[EXERCISE] Copy the listing below line for line, starting at its first line and ending with the line that has "Select the Estimated" in it. Add nothing.

[MATERIALS PROVIDED]
○ ○ ○ ○ ○
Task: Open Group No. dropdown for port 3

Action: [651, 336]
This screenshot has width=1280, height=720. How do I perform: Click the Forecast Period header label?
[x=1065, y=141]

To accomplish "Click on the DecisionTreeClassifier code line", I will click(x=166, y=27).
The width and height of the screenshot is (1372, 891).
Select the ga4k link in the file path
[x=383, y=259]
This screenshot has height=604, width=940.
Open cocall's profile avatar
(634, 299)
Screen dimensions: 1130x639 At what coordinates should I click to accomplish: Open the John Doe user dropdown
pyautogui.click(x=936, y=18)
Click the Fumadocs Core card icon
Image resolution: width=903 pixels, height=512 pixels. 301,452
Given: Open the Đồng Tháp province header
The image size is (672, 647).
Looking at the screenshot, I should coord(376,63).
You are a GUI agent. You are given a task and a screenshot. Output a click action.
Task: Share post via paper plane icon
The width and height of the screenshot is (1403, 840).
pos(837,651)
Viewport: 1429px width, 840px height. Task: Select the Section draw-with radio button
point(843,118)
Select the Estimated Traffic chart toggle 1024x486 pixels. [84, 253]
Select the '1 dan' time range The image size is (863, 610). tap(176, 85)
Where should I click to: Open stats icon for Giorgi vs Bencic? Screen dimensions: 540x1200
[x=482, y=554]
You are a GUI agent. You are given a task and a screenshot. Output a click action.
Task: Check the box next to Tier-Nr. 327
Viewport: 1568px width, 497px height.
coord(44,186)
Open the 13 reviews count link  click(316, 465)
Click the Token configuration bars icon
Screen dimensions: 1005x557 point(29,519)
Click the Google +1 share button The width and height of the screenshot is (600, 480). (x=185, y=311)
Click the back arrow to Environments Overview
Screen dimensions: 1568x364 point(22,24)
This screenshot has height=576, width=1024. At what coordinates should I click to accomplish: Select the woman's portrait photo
○ ○ ○ ○ ○
[SOLUTION FOR THIS PROBLEM]
Task: Open Group No. dropdown for port 3

Action: [651, 336]
This screenshot has width=1280, height=720. How do I perform: Click the Forecast Period header label?
[x=1065, y=141]

To accomplish "Click on the DecisionTreeClassifier code line", I will click(x=166, y=27).
The width and height of the screenshot is (1372, 891).
Select the ga4k link in the file path
[x=383, y=259]
This screenshot has height=604, width=940.
Open cocall's profile avatar
(634, 299)
Screen dimensions: 1130x639 At what coordinates should I click to accomplish: Open the John Doe user dropdown
pyautogui.click(x=936, y=18)
Click the Fumadocs Core card icon
Image resolution: width=903 pixels, height=512 pixels. 301,452
Given: Open the Đồng Tháp province header
The image size is (672, 647).
Looking at the screenshot, I should coord(376,63).
You are a GUI agent. You are given a task and a screenshot. Output a click action.
Task: Share post via paper plane icon
The width and height of the screenshot is (1403, 840).
pos(837,651)
Viewport: 1429px width, 840px height. Task: Select the Section draw-with radio button
point(843,118)
Select the Estimated Traffic chart toggle 1024x486 pixels. [84, 253]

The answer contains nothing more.